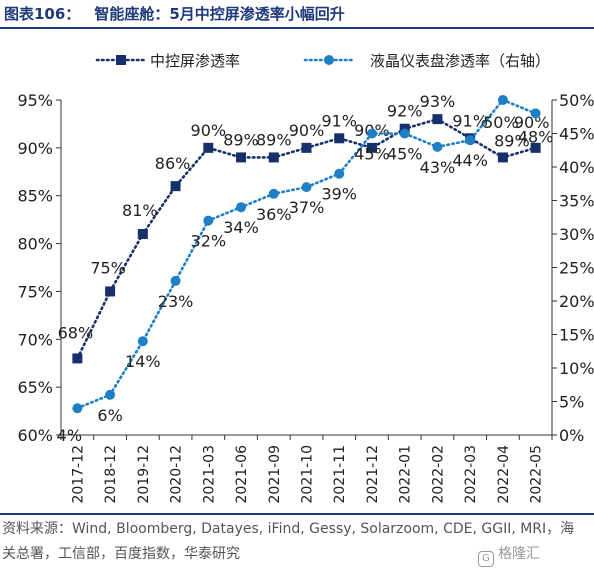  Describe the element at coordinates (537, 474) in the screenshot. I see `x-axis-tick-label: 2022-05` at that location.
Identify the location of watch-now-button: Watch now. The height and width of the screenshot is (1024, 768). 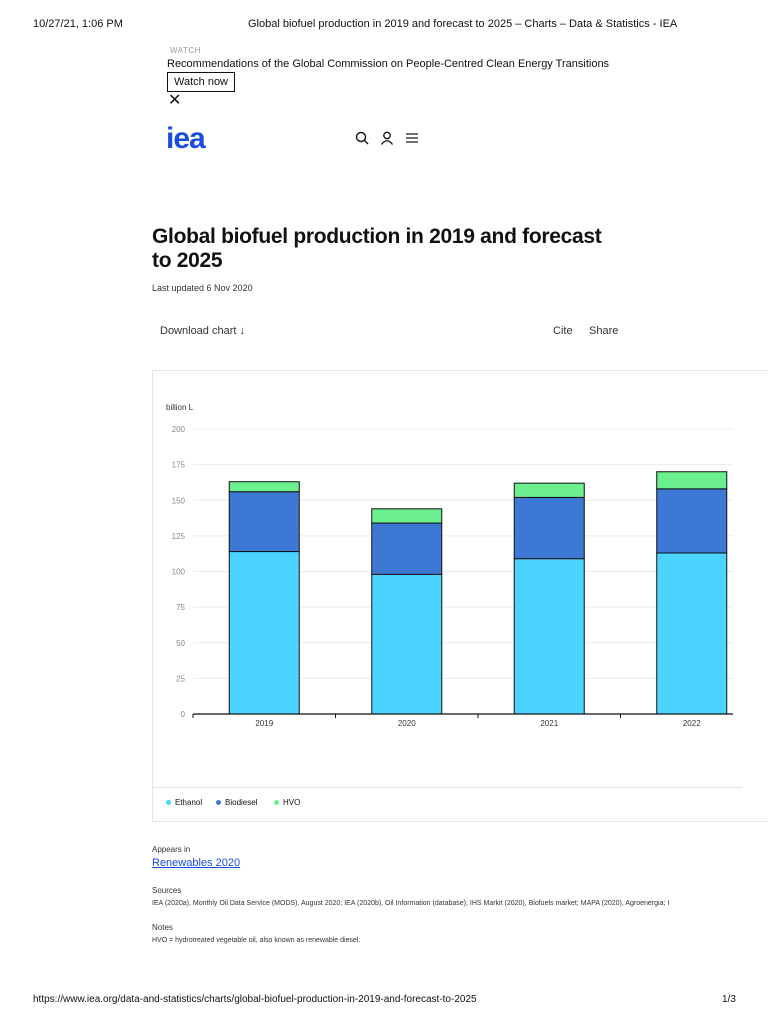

• • • • •

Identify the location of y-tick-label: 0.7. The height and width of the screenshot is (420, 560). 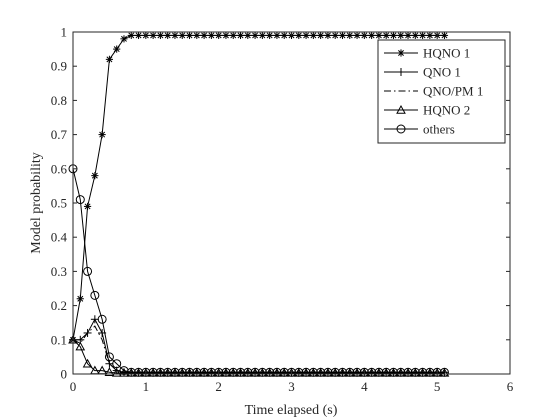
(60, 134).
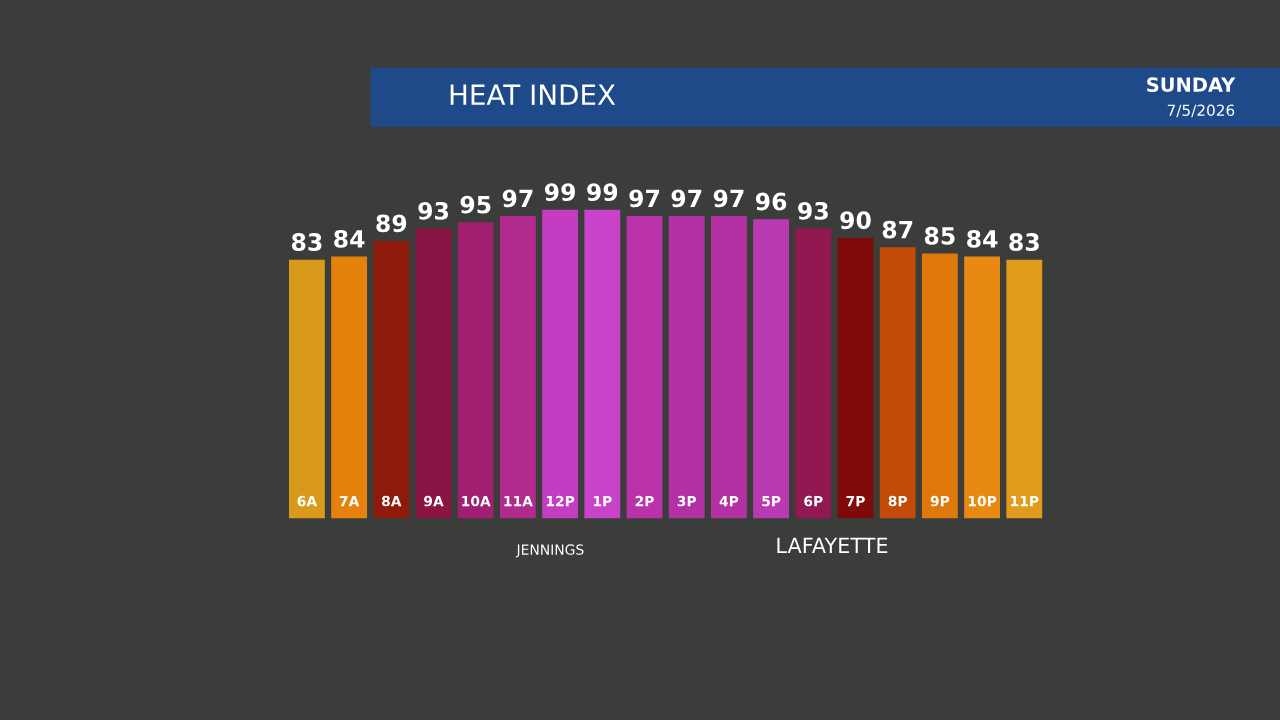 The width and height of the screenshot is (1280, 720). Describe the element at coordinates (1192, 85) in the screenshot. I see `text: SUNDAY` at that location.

• • • • •

## ASSIGNED TASK
Convert the data from the line containing "Describe the element at coordinates (537, 474)" through the line containing "Identify the location of watch-now-button: Watch" into a Markdown table with columns Row and Data line, omitting blank lines and the pictures.

## RESPONSE AREA
| Row | Data line |
|---|---|
| 1 |   Describe the element at coordinates (537, 474) in the screenshot. I see `x-axis-tick-label: 2022-05` at that location. |
| 2 | Identify the location of watch-now-button: Watch now. The height and width of the screenshot is (1024, 768).  |